Pocas veces hemos podido sentirnos tan golpeados por un mensaje como ante la contemplación de las afortunadas y geniales metáforas que supo encontrar genialmente Ishida para retratar en toda su crudeza a nuestro mortal enemigo, a ese neoliberalismo al que sólo seremos capaces de derrotar si realmente podemos alcanzar a ver su auténtico rostro. Y ese rostro frío, mecánico, y brutal es el que acertó a mostrarnos Tetsuya Ishida.
Ya desde el mismo título que definió la exposición pudimos comprender el distanciamiento, la dualidad, la soledad y el desdoblamiento que obligatoriamente se da en el individuo que no tiene más remedio que intentar sobrevivir actualmente en una sociedad desarrollada.
Y esto desgraciadamente es así, pese a que los más conscientes e informados intenten organizarse y busquen todo tipo de originales tendencias alternativas, lo cierto y verdadero es que en el seno de una injusta sociedad que con el apoyo de todos, busca precisamente no evolucionar, sino si se quiere, simplemente mantenerse y perpetuarse, las medidas que a tal fin ha de adoptar.
Tales medidas aunque por el momento sean todavía absolutamente legales y democráticas, pasan cada vez más por el control, la vigilancia, la prevención, la orientación y en muchos casos, por la manipulación.
Y esto es así, simplemente defensa propia.

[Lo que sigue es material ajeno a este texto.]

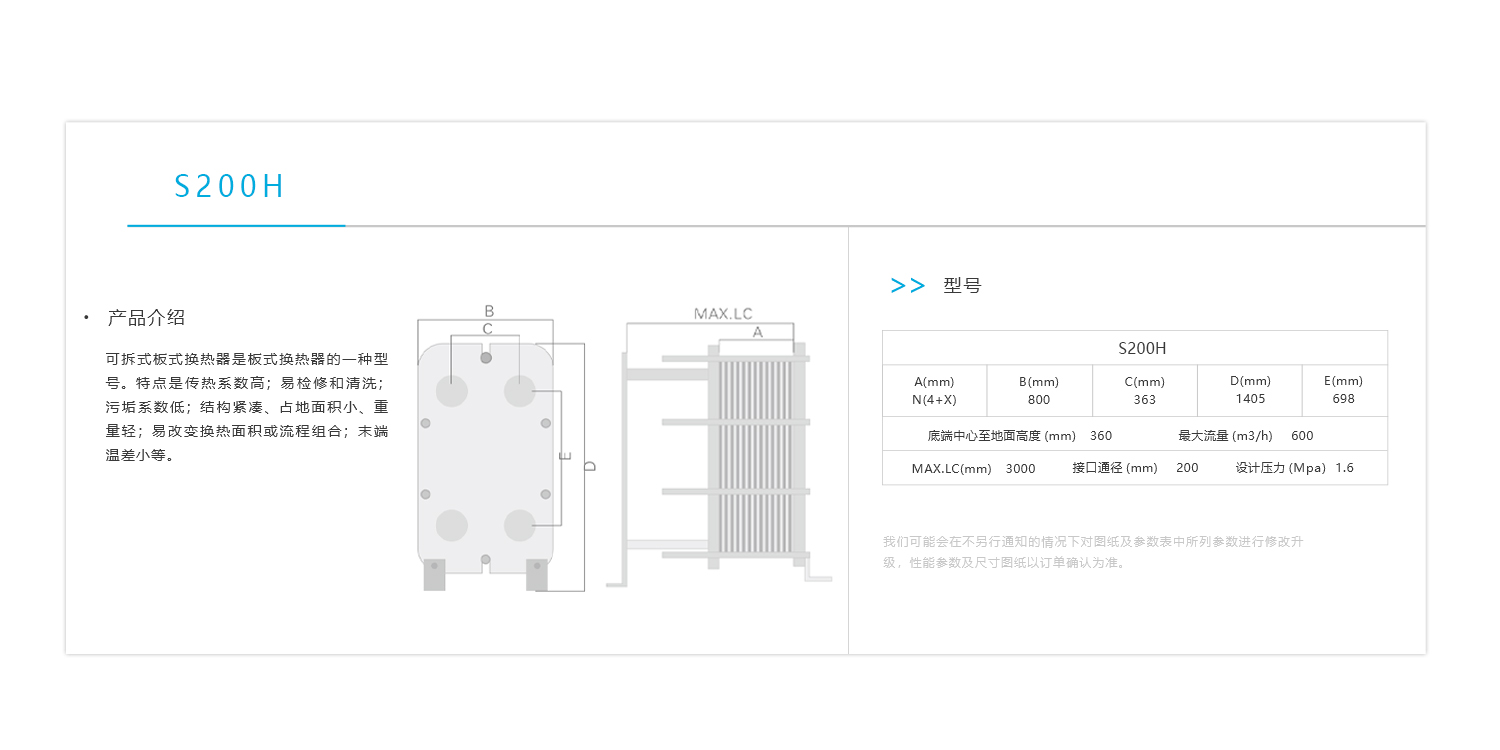
Task: Click the left support foot of the front view
Action: point(434,574)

Cualquier especie animal en la naturaleza adoptaría instintivamente, en función y con el límite de sus propias capacidades, medidas similares.
Algo que se ve perfectamente reflejado en este intuitivo artista japonés, Tetsuya Ishida, que en sus brillantes y breves diez años de producción (falleció en Tokio con poco más de treinta años y le descubrimos en Europa a través de la bienal de Venecia creo que 2015), nos legó este ambiente tan opresivo, tan agobiante, por otra parte tan nítido, tan pulido e impersonal.
Nuestra felicitación al Reina Sofía, por haber montado en su día esta exposición en el madrileño Palacio de Velázquez, en el Retiro.
Tetsuya Ishida, que nos deja una profunda huella, amarga sin duda, y en el que no sé ustedes, pero yo encuentro deudor o nos recuerda al mismo tiempo al Bosco, a Hiroshige, a Solana, a Grotz, y a alguien tan descreído y pesimista como Kafka. Y su obrar resulta igual de contradictoria.
La enorme y trágica soledad del ser humano dentro de una sociedad superpoblada a la que por otra parte dedica sus mayores esfuerzos por mantener, dentro de esa brutal uniformidad, por dentro y por fuera. No encuentro casual esa típica vestimenta, habitual en Japón para todos aquellos que tienen un trabajo habitual como funcionarios, comerciales o similares.
Pasen y vean
Tremendo, ¿o no?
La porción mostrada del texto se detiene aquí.